▶ _ПОКАЗАННЫЙ ОТРЫВОК_

━━━━━━━━━━

Все это Милюкову пришлось намотать себе на ус. И все это дало себя знать уже в ближайшие часы. когда лидер всего тогдашнего монархизма в России, не изменив своих убеждений, был вынужден изменить свою тактику и не только забыть о рискованных попытках "coup d'etat" [государственного переворота (фрнц.)], но и снять наконец с очереди свое "решение вопроса".
Однако в этой речи не менее интересно и не менее характерно другое. В ней не было ни слова о внешней политике, ни слова о "войне до конца" и "полной победе", о германском империализме и милитаризме — обо всем том, что составляло неотъемлемую программу Милюкова-министра, что составляло душу его как общественного деятеля, его природу как лидера российской цензовой буржуазии и вдохновителя отечественного империализма...
Даже на прямой вопрос из публики, что будет делать в новом правительстве сам Милюков, он ответил буквально следующее:
— Мне мои товарищи поручили взять руководство внешней русской политикой. Быть может, я на этом посту окажусь и слабым министром, но я могу обещать вам, что при мне тайны русского народа не попадут в руки наших врагов...
И все... Да, прямолинейный до шовинизма, фанатический до ослепления рыцарь Дарданелл и "Великой России", готовый принести им в жертву подлинную Россию, заведомо обрекший им в жертву великую революцию и сам павший жертвой собственной прямолинейности и шовинизма, этот человек все же умел кое-что мотать на ус. И тогда, в этот день, он показал, что кое-чему он научился за прошедшую ночь.
Без недоразумений по поводу династии с этих пор уже не обходились митинги и публичные речи.
Пришлось в этот день столкнуться с этим и лично мне. Не помню, зачем я пробирался часу в шестом через ту же несметную толпу в правое крыло. На меня бросилось несколько незнакомых людей, заявивших, что у дворца стоит толпа в несколько десятков тысяч человек, что сами они проникли во дворец в качестве его делегатов, чтобы вызвать Керенского или, в крайнем случае, кого-нибудь из членов Исполнительного Комитета. Если же никто не выйдет, то они "ручались", что толпа силой ворвется во дворец.
— Поймите, — убеждал меня один из них, — ведь население ничего не знает о положении дел, город совсем без информации...
— "Известия"? Это капля в море, их не хватает, об этом говорят все...
Разыскать Керенского было невозможно. Да и не мог же он говорить речи народу целые дни. Меня подхватили под руки и потащили на улицу. С крыльца, на которое мы едва выбрались, я увидел толпу, какой не видел еще ни разу в жизни. Лицам и головам, обращенным ко мне, не было конца: они сплошь заполоняли весь двор, затем сквер, затем улицу, держа знамена, плакаты, флажки.
Уже вечерело, шел снег, меня сразу охватил мороз. Мне подняли воротник пиджака, надели на голову чью-то папаху и подняли на плечи, пока один из моих провожатых рекомендовал меня толпе. Я стал рассказывать о положении дел. Не знаю, какая часть толпы слышала мой слабый голос, но все, насколько хватал глаз, напряженно тянулись и хранили мертвую тишину.
Я рассказал о том, как решил Исполнительный Комитет проблему власти, назвал предполагаемых главных министров и изложил программу, продиктованную Советом правительству Львова—Милюкова. Названное мною имя министра Керенского возбудило живейший восторг, но вскоре меня стали перебивать вопросами о монархии и династии.

━━━━━━━━━━

▶ _ЧТО СДЕЛАТЬ_
1. Руководство какой областью, по словам Милюкова в показанном отрывке, поручили ему товарищи?
2. Продолжите отрывок о выступлении перед толпой у дворца, начав сразу после его последнего предложения.
Данные здесь никакой роли не играют.

▶ _НАБОР ДАННЫХ_
━━━━━━━━━━

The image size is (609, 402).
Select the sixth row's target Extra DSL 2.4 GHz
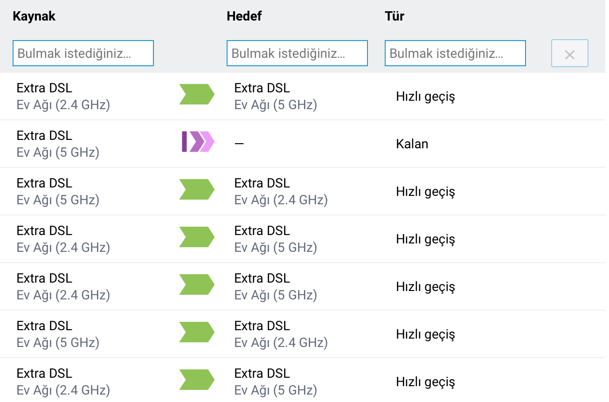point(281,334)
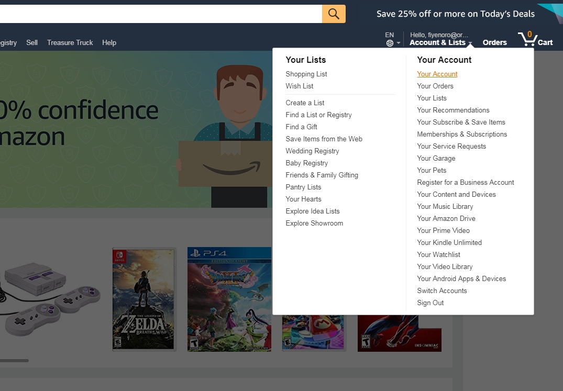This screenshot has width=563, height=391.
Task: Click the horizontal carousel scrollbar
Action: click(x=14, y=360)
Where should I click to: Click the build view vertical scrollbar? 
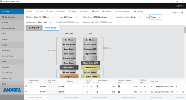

━━━━━━━━━━

▶ _ИТОГИ УПРАЖНЕНИЯ_
1. Руководство внешней русской политикой.

2.
Вопросы и возгласы раздавались дружно с разных концов несметной толпы. И я, лично не придававший до тех пор этому вопросу кардинального значения, впервые здесь обратил внимание на то, как остро стоит он в глазах масс.
Я рассказал в ответ на крики, что насчет монархии и династии существует еще не ликвидированное разногласие между цензовиками и Исполнительным Комитетом. Я высказал уверенность, что весь народ выскажется в пользу демократической республики. Идти дальше и призывать к поддержке Исполнительного Комитетами счел неудобным, да и излишним. После моей речи у слушающих и без того появился актуальный лозунг — произошла грандиозная, но вместе с тем мирная манифестация против династии за республику.
Из города все еще являлись вестники, впопыхах и в ужасе рассказывавшие об эксцессах, стрельбе и столкновениях. Но веры им было все меньше, а надежды на то, что со всем этим справятся и без нас, было все больше.
События "входили в норму", а вместе с тем и наша "текущая" работа приобретала более общий, более планомерный, более государственный, менее случайный характер. К тому же основное дело — организация власти, создание нового революционного статуса — уже заканчивалось и можно было подумывать о новых общих задачах советской организации.
Но прежде всего было необходимо сколько-нибудь упорядочить саму организацию. Надо было распределить функции членов Исполнительного Комитета, создать постоянные отделы или комиссии, подумать о финансах, о постоянных штатах сотрудников, о постановке планомерной агитации и литературной части, об автомобилях и т. д. Я не помню, было ли заседание Исполнительного Комитета в эти часы, пока в Совете еще шли прения о власти. Вернее, что мы по-прежнему в одиночку и группами решали дела, с которыми обращались всевозможные делегаты, курьеры и инициативные добровольцы и которые стояли на очереди, по разумению самих членов Исполнительного Комитета.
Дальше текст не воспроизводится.